TASK GOAL => Check every line of the material below for the string "text". State how many lines have it.

▬▬▬▬▬▬

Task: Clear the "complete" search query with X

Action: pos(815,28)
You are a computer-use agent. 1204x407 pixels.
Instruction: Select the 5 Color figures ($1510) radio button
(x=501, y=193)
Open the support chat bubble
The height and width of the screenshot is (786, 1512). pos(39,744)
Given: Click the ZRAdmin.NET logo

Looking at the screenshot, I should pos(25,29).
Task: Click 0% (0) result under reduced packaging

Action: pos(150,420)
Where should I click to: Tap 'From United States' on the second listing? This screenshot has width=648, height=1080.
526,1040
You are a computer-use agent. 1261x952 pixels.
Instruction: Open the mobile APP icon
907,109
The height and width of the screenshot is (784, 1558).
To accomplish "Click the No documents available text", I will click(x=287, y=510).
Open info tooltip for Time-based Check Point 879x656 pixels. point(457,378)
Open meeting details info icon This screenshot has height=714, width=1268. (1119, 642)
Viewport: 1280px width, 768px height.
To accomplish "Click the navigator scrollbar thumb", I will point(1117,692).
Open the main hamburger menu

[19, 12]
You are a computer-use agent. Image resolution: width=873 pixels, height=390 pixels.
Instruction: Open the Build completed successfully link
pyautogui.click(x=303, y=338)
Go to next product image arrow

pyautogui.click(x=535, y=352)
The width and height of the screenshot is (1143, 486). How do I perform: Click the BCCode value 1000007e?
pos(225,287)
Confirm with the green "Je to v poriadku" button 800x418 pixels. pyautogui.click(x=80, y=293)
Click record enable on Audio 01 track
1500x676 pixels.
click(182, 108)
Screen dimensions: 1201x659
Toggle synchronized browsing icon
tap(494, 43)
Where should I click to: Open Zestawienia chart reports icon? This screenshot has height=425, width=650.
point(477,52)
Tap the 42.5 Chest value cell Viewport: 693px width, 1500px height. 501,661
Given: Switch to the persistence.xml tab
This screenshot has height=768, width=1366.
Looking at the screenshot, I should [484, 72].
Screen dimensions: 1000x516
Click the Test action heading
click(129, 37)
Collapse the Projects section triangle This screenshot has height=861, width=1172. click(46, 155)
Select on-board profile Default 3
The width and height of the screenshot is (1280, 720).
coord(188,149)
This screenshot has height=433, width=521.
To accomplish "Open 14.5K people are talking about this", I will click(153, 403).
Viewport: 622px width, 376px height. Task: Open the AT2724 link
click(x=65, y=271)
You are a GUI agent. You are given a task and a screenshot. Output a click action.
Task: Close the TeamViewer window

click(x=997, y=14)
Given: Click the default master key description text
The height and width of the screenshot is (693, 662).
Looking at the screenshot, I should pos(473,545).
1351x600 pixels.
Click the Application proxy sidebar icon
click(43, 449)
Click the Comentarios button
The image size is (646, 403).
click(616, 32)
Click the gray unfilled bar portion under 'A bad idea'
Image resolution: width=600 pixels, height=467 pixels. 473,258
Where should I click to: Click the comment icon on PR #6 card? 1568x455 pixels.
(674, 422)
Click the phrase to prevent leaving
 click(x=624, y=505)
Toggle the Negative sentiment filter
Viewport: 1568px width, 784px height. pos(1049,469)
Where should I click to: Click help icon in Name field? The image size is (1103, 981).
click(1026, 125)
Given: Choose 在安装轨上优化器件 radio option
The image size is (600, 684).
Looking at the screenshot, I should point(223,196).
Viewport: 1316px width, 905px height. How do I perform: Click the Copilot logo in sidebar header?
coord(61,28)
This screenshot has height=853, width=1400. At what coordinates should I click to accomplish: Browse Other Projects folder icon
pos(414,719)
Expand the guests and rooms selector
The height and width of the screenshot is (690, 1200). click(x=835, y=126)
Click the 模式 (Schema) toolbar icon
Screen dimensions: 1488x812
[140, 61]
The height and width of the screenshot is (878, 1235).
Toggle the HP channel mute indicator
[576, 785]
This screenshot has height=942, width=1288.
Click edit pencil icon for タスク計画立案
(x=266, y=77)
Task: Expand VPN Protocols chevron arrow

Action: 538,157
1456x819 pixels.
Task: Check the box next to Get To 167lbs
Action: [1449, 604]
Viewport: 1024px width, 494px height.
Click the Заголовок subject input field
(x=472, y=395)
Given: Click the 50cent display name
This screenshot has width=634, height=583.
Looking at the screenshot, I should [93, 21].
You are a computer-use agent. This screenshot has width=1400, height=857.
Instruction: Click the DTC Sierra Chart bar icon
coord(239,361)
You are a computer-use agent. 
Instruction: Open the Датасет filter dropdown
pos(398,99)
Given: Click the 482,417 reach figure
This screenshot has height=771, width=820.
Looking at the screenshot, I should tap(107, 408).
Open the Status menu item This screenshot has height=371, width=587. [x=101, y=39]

▬▬▬▬▬▬

REPLY => 2